Let $(X, O_X)$ be a ringed space, $I$ be a sheaf of ideals on $(X, O_X)$ and let $F$ be an $O_X$-module. I have two questions.
a) Is there an example where the presheaf $P : U \mapsto I(U) \cdot F(U) \leq F(U)$ is not a sheaf on $X$ ?
b) Is it correct that we define the product $I \cdot F$ as being the image of the sheaf morphism $$I \otimes_{O_X} F \to O_X \otimes_{O_X} F \cong F,$$ and if so, do we necessarily have that $I \cdot F$ is isomorphic (as sheaf of $O_X$-module) to the sheafification of $P$ ? According to this question, this is true but the comment has no further explanation as to why this is true.
For a), if I consider a collection of pairwise compatible sections $s_U \in P(U)$, we can write $$s_U = \sum_{i=1}^{n_U} a_i^U b_i^U$$ with $a_i^U \in I(U), b_i^U \in F(U)$, but I don't see how the conditions $s_U\vert_{U \cap V} = s_V\vert_{U \cap V}$ could help to glue the various $s_U$ together.
Thank you for your help.
Let me answer b) first, because it helps with answering a): The image of the sheaf morphism $$I \otimes F \to O_X \otimes F \cong F$$ is by definition the sheafification of the presheaf $$U \mapsto Im(I(U) \otimes_{O_X(U)} F(U) \to F(U))$$ which is just your presheaf $P$. So the image is by definition the sheafification of your presheaf.

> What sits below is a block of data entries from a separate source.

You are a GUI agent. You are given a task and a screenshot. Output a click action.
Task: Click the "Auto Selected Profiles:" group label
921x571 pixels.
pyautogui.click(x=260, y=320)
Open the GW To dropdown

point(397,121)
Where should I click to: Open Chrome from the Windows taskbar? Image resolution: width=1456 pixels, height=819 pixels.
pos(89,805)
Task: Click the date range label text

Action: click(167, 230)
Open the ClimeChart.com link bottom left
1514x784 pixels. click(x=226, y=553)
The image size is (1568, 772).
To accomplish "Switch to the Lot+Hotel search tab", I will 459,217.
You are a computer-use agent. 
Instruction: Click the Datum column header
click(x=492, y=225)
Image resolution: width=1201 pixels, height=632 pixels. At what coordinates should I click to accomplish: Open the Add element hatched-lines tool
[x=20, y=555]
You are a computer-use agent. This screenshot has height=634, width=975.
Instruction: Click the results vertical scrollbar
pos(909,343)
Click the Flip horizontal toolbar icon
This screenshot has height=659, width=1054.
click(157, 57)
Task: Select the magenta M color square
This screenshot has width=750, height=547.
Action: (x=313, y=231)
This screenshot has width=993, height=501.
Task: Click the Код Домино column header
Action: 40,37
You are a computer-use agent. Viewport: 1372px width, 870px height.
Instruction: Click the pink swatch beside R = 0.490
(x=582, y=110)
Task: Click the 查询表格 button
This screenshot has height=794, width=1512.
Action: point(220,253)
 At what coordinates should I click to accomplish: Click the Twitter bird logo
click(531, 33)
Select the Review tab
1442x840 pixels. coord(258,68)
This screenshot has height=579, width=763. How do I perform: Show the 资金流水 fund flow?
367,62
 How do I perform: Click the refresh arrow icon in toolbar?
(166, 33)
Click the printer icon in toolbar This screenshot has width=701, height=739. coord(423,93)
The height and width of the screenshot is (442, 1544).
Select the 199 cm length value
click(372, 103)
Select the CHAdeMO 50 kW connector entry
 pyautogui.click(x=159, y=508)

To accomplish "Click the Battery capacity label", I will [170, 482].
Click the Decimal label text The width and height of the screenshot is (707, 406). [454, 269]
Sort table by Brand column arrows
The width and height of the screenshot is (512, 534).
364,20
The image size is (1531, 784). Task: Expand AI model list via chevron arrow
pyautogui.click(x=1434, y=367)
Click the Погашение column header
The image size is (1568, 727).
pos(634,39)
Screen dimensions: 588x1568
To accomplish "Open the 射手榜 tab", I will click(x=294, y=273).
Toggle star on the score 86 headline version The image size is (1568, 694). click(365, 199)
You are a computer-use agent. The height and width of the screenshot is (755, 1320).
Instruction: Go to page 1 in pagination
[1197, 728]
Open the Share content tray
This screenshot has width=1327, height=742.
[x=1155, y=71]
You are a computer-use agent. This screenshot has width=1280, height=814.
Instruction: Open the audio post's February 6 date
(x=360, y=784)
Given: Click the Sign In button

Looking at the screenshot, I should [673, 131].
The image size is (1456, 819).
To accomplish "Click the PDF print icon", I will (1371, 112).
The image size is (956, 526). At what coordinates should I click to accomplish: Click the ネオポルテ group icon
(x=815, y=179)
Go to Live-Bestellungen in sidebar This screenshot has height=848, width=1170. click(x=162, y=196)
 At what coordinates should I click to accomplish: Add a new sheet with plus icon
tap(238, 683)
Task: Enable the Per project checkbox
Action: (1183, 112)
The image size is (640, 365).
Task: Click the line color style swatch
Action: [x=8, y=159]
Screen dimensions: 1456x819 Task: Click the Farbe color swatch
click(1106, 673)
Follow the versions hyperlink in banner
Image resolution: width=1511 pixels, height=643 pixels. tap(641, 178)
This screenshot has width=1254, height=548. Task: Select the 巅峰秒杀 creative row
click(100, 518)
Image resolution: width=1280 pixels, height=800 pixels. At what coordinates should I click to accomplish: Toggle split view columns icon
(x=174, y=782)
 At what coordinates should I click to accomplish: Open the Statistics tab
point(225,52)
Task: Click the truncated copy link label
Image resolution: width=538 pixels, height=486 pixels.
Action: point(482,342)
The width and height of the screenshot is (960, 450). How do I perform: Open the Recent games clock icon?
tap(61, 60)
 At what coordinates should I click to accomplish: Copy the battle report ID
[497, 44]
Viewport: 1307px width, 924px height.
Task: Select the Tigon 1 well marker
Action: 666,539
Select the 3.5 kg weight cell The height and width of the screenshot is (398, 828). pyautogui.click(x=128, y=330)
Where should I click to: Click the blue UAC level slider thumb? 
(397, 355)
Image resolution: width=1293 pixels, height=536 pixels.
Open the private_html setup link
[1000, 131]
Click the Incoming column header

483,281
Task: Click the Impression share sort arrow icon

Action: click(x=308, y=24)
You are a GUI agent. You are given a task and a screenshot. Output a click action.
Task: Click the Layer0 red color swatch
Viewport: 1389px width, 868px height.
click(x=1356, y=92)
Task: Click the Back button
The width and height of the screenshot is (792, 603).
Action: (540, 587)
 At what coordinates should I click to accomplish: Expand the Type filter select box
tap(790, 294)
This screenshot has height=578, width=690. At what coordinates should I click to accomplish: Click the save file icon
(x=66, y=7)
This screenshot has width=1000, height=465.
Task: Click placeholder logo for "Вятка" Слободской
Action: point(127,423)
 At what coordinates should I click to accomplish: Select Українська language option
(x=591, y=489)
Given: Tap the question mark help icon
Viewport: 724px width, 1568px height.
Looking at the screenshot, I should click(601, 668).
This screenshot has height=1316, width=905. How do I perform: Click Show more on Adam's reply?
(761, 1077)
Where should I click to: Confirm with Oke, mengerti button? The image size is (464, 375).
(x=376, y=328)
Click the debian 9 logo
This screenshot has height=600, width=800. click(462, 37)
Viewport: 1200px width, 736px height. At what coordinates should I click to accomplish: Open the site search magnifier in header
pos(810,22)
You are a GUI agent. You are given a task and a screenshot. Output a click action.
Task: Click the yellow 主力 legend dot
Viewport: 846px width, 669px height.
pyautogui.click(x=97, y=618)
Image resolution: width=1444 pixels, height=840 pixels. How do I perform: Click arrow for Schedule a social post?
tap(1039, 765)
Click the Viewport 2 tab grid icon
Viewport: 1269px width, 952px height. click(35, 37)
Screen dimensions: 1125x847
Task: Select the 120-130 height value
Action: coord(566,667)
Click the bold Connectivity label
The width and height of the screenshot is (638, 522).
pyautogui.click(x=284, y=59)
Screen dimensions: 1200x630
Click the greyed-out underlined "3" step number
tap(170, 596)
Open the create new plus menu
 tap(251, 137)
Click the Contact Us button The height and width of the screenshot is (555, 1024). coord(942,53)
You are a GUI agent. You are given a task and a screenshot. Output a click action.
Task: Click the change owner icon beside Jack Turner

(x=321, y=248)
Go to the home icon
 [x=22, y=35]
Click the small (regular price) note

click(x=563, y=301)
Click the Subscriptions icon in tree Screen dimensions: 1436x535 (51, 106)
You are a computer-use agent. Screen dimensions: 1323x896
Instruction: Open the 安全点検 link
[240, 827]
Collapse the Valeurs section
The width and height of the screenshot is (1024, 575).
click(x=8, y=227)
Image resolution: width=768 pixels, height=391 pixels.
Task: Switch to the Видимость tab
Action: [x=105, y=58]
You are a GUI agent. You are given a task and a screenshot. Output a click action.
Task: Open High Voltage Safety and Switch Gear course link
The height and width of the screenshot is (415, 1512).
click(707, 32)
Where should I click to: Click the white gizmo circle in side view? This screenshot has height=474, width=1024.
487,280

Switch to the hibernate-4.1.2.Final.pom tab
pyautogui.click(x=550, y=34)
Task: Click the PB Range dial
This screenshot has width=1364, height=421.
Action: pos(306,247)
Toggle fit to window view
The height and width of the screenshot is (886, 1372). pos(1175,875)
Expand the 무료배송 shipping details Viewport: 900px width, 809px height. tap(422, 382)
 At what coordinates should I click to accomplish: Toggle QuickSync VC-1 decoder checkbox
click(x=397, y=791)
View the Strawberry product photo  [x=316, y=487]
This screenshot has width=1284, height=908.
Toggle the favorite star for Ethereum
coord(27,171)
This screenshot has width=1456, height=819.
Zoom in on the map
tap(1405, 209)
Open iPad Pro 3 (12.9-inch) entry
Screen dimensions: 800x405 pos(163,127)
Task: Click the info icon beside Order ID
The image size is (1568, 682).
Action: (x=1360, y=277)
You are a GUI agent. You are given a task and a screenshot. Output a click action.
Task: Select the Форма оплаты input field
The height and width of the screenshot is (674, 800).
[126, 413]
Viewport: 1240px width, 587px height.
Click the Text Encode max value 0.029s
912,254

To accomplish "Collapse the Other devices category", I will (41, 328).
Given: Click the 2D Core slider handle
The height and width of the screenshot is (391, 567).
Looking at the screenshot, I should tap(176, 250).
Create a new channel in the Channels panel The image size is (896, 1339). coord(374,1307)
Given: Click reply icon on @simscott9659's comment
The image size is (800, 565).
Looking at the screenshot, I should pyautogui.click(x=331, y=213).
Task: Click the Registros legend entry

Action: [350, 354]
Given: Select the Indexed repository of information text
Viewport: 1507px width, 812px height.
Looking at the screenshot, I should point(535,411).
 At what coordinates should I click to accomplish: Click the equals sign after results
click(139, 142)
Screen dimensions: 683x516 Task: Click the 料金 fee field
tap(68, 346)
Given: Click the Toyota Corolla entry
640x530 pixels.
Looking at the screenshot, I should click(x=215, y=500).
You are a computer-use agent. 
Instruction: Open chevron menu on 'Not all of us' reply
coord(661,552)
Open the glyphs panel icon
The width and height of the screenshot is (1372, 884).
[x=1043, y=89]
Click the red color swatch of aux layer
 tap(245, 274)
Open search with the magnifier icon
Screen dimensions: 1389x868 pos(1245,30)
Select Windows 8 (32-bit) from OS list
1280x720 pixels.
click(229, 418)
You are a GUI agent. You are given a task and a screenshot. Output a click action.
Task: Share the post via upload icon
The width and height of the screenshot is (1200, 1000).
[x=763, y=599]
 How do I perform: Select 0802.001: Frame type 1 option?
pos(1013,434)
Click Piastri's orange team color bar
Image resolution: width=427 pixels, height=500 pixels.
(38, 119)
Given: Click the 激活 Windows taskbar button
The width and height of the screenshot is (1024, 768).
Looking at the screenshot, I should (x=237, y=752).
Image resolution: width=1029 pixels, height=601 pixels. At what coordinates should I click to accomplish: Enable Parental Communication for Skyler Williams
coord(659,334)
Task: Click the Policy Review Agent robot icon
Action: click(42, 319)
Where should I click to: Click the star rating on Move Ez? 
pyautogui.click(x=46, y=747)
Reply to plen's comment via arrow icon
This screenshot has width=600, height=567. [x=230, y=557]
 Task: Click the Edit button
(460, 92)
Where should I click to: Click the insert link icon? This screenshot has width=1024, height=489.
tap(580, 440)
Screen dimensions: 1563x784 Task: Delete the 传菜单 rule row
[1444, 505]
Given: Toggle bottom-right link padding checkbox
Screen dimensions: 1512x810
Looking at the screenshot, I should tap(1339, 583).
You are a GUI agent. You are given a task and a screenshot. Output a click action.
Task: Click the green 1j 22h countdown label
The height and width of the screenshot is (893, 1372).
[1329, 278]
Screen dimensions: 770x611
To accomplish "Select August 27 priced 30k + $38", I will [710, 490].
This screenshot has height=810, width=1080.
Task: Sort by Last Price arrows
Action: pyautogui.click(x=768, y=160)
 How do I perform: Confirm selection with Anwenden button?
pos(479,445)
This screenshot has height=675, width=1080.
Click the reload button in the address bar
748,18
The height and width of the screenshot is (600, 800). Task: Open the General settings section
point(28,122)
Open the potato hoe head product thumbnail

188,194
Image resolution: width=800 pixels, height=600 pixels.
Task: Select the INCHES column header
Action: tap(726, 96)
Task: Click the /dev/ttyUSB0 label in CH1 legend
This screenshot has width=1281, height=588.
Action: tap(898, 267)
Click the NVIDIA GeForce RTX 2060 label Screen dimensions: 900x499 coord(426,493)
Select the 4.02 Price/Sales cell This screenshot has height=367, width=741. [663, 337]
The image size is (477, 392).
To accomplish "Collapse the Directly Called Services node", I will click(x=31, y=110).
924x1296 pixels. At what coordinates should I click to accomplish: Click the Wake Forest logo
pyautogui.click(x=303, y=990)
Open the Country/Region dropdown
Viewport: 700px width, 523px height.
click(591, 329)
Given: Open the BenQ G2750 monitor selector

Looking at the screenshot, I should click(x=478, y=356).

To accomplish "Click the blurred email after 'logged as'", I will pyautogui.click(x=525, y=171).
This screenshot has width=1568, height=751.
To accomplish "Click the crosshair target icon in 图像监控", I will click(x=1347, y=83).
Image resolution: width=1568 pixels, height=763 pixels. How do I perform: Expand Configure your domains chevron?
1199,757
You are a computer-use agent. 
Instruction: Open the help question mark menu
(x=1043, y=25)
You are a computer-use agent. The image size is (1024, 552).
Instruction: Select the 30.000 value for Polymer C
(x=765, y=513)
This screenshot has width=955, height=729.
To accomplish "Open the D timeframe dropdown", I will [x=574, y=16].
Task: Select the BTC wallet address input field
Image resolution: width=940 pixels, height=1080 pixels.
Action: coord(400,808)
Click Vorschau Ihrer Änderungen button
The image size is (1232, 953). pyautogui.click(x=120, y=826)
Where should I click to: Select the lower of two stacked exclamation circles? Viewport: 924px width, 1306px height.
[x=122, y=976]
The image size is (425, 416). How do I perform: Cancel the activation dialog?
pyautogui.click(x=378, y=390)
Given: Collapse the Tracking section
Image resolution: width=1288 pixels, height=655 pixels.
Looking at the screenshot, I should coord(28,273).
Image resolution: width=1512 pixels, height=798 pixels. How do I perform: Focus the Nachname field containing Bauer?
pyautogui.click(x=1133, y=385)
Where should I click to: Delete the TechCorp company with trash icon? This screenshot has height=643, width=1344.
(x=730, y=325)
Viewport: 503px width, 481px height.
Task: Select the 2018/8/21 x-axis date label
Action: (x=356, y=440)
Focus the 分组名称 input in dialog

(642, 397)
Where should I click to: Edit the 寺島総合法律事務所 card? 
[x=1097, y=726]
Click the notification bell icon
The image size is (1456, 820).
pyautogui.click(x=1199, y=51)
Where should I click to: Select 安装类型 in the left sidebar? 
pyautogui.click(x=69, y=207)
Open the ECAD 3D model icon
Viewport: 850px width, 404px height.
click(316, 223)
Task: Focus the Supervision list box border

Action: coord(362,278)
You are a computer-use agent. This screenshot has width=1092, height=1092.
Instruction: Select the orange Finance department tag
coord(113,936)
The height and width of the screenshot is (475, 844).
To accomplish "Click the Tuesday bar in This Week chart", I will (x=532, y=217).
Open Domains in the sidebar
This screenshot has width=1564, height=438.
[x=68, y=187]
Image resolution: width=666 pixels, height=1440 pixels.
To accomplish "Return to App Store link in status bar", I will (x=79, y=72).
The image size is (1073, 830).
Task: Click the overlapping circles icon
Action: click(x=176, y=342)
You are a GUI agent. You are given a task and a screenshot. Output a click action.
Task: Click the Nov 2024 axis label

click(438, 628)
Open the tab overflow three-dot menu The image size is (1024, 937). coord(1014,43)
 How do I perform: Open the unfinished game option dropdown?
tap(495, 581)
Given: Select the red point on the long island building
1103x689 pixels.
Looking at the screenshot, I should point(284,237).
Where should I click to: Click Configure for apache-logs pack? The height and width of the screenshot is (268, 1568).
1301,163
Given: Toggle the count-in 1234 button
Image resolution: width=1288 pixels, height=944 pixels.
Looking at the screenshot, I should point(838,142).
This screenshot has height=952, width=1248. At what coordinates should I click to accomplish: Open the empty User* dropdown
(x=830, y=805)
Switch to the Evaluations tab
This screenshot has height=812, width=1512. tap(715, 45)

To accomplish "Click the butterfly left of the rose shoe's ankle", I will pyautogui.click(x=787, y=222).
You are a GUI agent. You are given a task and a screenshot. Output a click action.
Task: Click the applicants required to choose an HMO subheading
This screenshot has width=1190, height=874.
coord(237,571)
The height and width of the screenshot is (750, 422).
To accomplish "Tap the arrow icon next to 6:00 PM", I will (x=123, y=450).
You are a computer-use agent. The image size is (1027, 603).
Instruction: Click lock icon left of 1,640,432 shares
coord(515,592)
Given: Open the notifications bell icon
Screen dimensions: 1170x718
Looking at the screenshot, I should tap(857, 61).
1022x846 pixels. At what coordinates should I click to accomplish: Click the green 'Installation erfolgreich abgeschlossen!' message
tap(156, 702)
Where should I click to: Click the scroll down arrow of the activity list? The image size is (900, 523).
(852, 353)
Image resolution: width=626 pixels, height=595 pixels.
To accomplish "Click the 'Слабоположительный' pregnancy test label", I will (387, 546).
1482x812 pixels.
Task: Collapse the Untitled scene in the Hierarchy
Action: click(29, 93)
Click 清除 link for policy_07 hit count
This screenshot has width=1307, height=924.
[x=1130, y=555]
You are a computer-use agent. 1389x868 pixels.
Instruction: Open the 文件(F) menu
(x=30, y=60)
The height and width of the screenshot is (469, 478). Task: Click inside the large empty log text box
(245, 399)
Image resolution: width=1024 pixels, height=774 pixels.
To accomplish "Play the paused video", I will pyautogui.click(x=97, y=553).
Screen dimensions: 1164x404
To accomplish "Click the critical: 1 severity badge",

Answering a): Now I can talk about presheaves of tensor products being or not being sheaves, where an extremely important and instructive example is given by the projective line $X = \mathbb{P}^1_k$ over a field $k$. The ideal sheaf $I$ corresponding to a closed, $k$-rational point is isomorphic to $O(-1)$. Considering $F = O(1)$ we know $$I \otimes F \cong O_X,$$ but $I(X) = 0$, so the tensor product presheaf is not equal to its sheafification which satisfies $O_X(X) = k$.
Note that $F$ is a flat $O_X$-module, so the tensor product presheaf is actually isomorphic to the product, so this also gives an example for your situation.